#### [What needs to be done]
A line belongs in the answer if it contains "computer"; copy every such line from the entries below.

*** Listed entries Section Begins ***

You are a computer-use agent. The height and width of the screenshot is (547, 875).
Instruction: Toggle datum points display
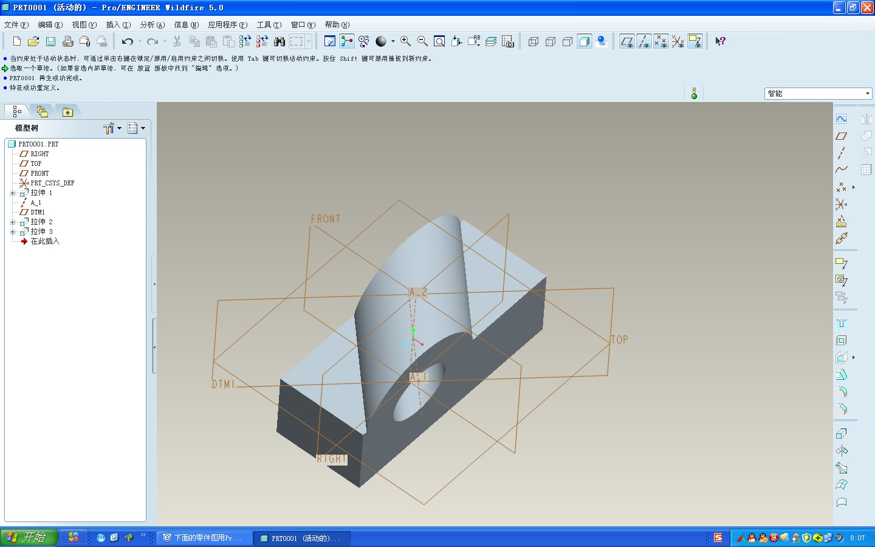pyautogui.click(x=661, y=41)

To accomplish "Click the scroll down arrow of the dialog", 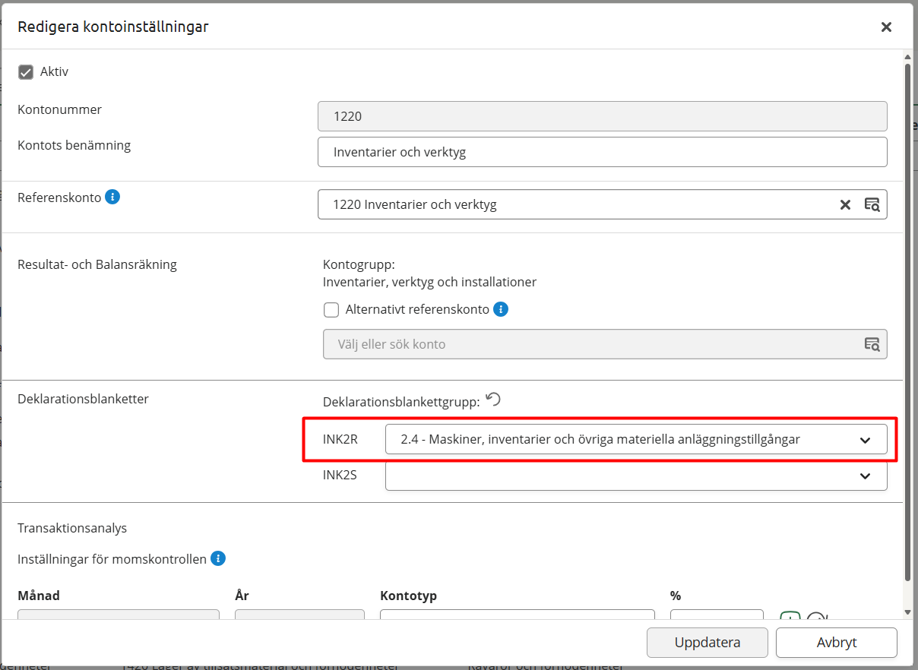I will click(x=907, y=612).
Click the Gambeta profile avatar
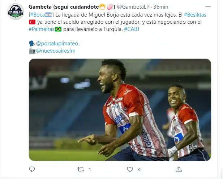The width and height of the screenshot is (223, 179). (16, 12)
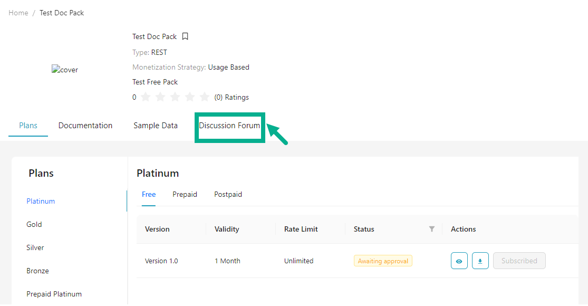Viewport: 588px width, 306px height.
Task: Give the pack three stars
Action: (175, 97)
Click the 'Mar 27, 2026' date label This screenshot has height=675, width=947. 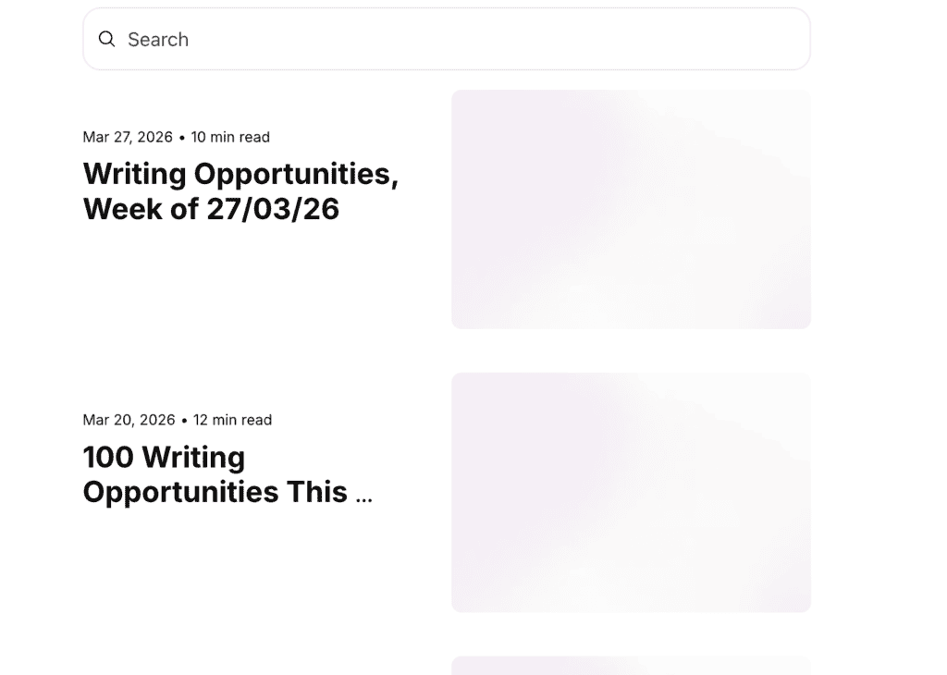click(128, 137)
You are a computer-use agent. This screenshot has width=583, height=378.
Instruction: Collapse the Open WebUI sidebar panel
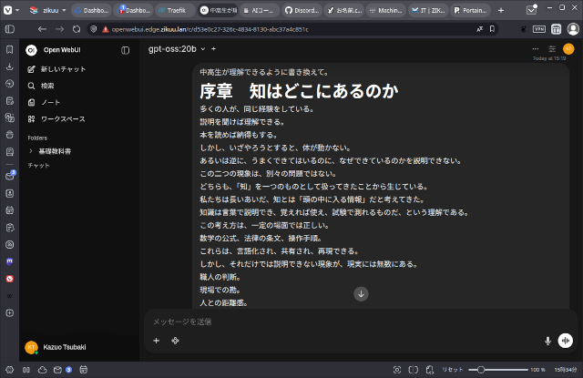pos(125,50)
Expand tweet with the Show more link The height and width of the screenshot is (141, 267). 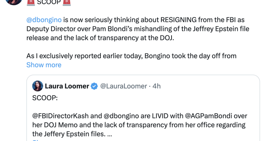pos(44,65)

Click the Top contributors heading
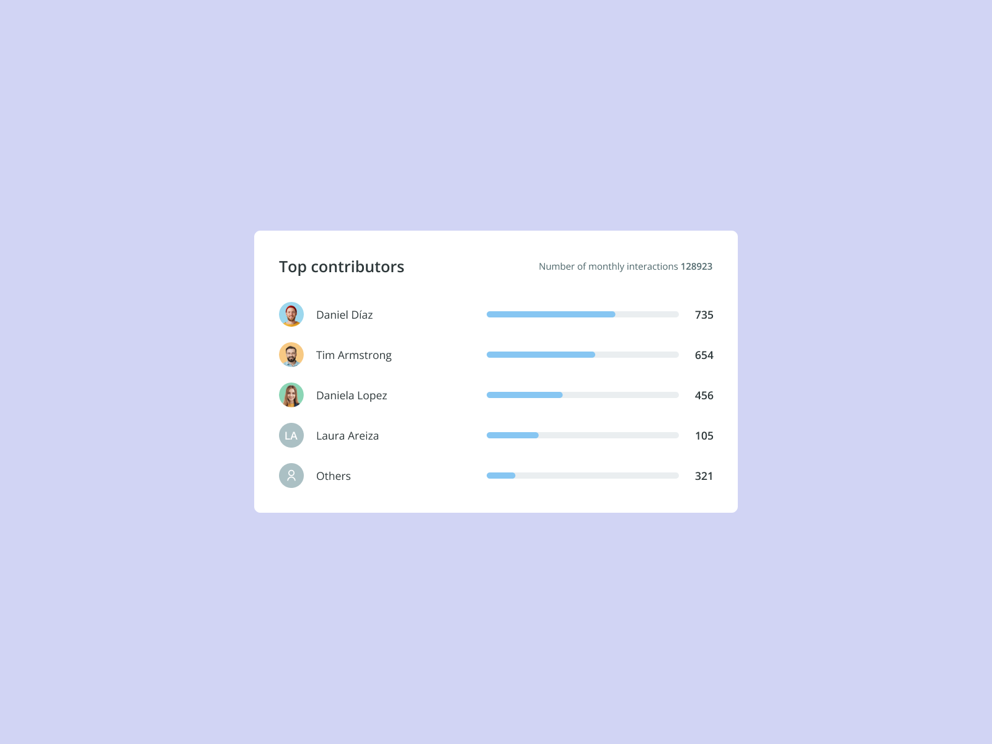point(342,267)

*** Listed entries Section Ends ***
*** Listed entries Section Begins ***

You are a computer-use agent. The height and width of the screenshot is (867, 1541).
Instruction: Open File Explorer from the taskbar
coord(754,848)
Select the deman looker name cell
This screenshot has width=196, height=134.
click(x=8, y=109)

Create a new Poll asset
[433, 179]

*** Listed entries Section Ends ***

#### [Completed exercise]
You are a computer-use agent. The height and width of the screenshot is (547, 875).
You are a computer-use agent. This screenshot has width=583, height=378.
You are a computer-use agent. The height and width of the screenshot is (867, 1541).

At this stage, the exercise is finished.